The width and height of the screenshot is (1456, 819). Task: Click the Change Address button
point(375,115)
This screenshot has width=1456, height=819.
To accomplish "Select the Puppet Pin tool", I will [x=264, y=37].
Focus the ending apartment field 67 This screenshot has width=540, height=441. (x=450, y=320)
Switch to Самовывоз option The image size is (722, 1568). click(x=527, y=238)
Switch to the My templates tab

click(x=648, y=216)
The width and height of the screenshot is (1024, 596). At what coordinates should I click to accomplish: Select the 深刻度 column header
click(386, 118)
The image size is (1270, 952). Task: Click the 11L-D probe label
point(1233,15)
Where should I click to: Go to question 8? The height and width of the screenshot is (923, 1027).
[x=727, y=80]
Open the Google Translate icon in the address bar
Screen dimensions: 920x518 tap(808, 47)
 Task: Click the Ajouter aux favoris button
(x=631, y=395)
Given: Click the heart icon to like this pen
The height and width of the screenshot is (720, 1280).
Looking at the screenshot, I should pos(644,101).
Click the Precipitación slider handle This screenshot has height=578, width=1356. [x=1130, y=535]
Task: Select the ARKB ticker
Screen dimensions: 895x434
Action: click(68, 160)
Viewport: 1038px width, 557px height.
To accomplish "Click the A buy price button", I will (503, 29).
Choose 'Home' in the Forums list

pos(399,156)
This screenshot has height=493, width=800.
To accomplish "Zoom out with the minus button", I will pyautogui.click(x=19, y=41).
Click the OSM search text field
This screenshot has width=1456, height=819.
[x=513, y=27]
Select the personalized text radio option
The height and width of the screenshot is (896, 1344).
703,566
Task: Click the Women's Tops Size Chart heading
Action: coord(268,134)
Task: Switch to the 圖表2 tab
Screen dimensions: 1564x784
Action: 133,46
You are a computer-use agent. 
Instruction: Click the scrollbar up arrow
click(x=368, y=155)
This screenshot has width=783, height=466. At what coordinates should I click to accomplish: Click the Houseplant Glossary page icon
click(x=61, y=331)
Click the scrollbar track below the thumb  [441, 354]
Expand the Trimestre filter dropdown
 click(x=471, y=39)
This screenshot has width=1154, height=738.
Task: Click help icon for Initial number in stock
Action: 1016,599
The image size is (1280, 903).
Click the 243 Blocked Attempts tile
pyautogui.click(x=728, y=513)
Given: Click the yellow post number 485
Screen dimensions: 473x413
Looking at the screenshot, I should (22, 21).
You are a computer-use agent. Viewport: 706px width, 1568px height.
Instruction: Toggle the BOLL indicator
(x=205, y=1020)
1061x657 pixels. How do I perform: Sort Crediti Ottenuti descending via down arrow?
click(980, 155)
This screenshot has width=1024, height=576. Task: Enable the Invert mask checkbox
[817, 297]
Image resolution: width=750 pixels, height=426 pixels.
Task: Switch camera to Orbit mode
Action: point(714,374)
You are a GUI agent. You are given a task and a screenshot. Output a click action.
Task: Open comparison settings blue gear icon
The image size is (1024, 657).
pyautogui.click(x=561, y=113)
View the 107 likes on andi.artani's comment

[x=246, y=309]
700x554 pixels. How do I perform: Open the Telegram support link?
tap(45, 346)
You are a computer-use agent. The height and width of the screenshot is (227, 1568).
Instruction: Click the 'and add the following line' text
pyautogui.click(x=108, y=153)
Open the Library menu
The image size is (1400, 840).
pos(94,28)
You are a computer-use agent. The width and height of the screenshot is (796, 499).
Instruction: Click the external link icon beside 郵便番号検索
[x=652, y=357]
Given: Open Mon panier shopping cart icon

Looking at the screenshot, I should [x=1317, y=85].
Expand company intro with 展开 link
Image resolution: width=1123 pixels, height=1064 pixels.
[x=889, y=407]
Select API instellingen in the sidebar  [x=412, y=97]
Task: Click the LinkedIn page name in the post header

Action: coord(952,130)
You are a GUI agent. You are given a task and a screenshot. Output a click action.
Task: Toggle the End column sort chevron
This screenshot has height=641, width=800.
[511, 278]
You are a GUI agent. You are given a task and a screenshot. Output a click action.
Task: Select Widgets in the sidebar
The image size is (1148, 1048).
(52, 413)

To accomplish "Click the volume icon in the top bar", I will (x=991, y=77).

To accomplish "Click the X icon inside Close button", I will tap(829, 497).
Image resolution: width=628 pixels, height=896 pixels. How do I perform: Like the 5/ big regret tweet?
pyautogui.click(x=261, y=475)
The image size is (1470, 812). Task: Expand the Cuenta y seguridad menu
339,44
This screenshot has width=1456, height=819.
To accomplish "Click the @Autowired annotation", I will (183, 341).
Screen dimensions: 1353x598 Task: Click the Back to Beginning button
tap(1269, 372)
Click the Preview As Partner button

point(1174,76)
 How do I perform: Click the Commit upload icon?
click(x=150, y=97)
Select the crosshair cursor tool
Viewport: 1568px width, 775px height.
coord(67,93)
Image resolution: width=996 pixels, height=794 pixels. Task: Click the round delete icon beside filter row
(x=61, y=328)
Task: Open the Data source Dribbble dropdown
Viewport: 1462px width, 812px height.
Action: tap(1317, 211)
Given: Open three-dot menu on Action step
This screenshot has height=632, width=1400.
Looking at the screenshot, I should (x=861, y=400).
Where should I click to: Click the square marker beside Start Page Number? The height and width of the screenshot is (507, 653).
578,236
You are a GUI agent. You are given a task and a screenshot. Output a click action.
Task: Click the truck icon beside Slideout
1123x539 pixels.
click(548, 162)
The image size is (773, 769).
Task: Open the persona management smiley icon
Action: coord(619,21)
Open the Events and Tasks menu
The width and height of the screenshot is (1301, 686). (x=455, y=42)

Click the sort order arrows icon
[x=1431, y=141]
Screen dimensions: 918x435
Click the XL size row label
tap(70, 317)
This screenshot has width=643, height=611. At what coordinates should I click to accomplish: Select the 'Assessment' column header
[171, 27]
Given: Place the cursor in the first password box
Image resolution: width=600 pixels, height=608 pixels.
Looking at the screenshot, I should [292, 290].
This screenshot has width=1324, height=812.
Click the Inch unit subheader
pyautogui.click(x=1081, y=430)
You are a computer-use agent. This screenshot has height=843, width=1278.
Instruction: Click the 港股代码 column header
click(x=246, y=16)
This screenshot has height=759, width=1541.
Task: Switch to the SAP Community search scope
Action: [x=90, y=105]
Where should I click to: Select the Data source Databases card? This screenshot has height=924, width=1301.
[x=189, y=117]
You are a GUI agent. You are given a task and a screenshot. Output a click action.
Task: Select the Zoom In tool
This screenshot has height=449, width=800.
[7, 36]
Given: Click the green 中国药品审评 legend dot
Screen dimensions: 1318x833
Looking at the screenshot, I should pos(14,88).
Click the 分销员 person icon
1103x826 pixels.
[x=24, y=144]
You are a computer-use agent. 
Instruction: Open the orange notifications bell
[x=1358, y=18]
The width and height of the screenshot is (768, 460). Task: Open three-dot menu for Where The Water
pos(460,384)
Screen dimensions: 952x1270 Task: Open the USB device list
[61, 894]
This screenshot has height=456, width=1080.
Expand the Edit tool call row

WRITTEN EXERCISE:
Retype the records above word for word, starting at the line that contains "Given: Click the heart icon to like this pen" and ending at the line that contains "Action: 1016,599", with both of those lines included.

COMPLETE OUTPUT:
Given: Click the heart icon to like this pen
The height and width of the screenshot is (720, 1280).
Looking at the screenshot, I should pos(644,101).
Click the Precipitación slider handle This screenshot has height=578, width=1356. [x=1130, y=535]
Task: Select the ARKB ticker
Screen dimensions: 895x434
Action: click(68, 160)
Viewport: 1038px width, 557px height.
To accomplish "Click the A buy price button", I will (503, 29).
Choose 'Home' in the Forums list

pos(399,156)
This screenshot has height=493, width=800.
To accomplish "Zoom out with the minus button", I will pyautogui.click(x=19, y=41).
Click the OSM search text field
This screenshot has width=1456, height=819.
[x=513, y=27]
Select the personalized text radio option
The height and width of the screenshot is (896, 1344).
703,566
Task: Click the Women's Tops Size Chart heading
Action: coord(268,134)
Task: Switch to the 圖表2 tab
Screen dimensions: 1564x784
Action: 133,46
You are a computer-use agent. 
Instruction: Click the scrollbar up arrow
click(x=368, y=155)
This screenshot has width=783, height=466. At what coordinates should I click to accomplish: Click the Houseplant Glossary page icon
click(x=61, y=331)
Click the scrollbar track below the thumb  [441, 354]
Expand the Trimestre filter dropdown
 click(x=471, y=39)
This screenshot has width=1154, height=738.
Task: Click help icon for Initial number in stock
Action: 1016,599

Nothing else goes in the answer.